1 Mart 2011 Salı

haydarpaşa

haydarpaşa, trenleri sevmemin sonucu beni kimileyin ankara'ya kimileyin eskişehir'e ve elbette istanbul'a bağlayan fantastik bir yapıdır.aslında sadece büyük gar binalarının değil küçük şehirlerdeki istasyonların hatta uzun yolculukların uzuyan yollarında aralardan kendini gösteren o küçük yapıların da hayranıyım. tümden bir gar mimarisi ya da istasyon mimarisi hepsi aynı renk bozkırın ortasında ben de varım demek için sanki. manazaraya eşlik eden ve sanki seyredilmek için yapılmış gibi gelir kimi zaman. yolculuk yapmanın en mutlu eden yanı varılacak yerden ziyade yol'dur benim için,ama hiç bir zaman da bir trene atlayıp bilmediğim şehirlerde dolaşmaya çıkmadım ve geçiktim de bunun için biraz.

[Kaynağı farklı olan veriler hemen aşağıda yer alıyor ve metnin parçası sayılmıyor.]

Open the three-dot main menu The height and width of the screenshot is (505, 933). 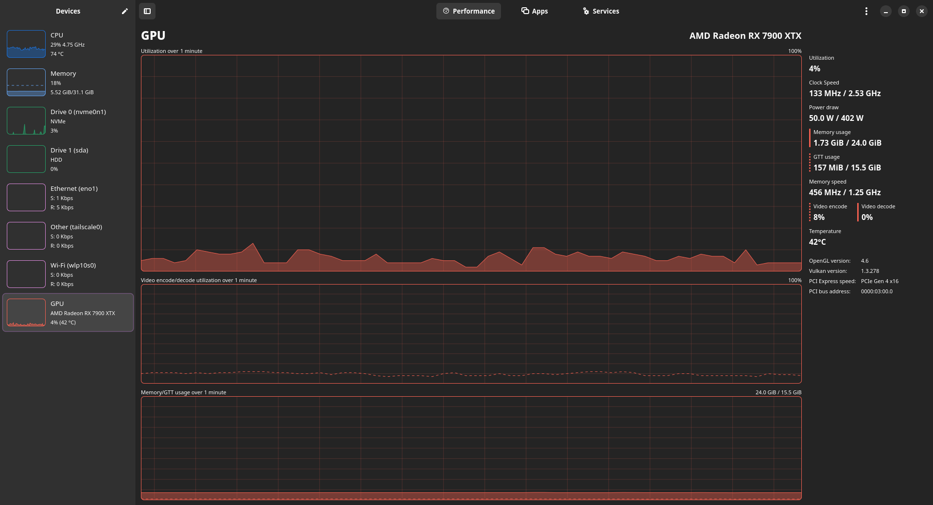pyautogui.click(x=866, y=11)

haydarpaşamı alevler sardığında bir iki arkadaşımın aklına ben gelmişim hemen. sevindim hem de çok sevindim haydarpaşa ile özdeşleşmeme sevindim.ama o yangın ikimize de büyük zarar verdi. hayat geri dönüşsüz bir şekilde ilerlemesini sürdürürken bizi de savuruyor alevlerle pervane misali. benim ayaklarım hala yere tam olarak basmadığı için dengem çabuk bozuluyor.
Related Posts Plugin for WordPress, Blogger...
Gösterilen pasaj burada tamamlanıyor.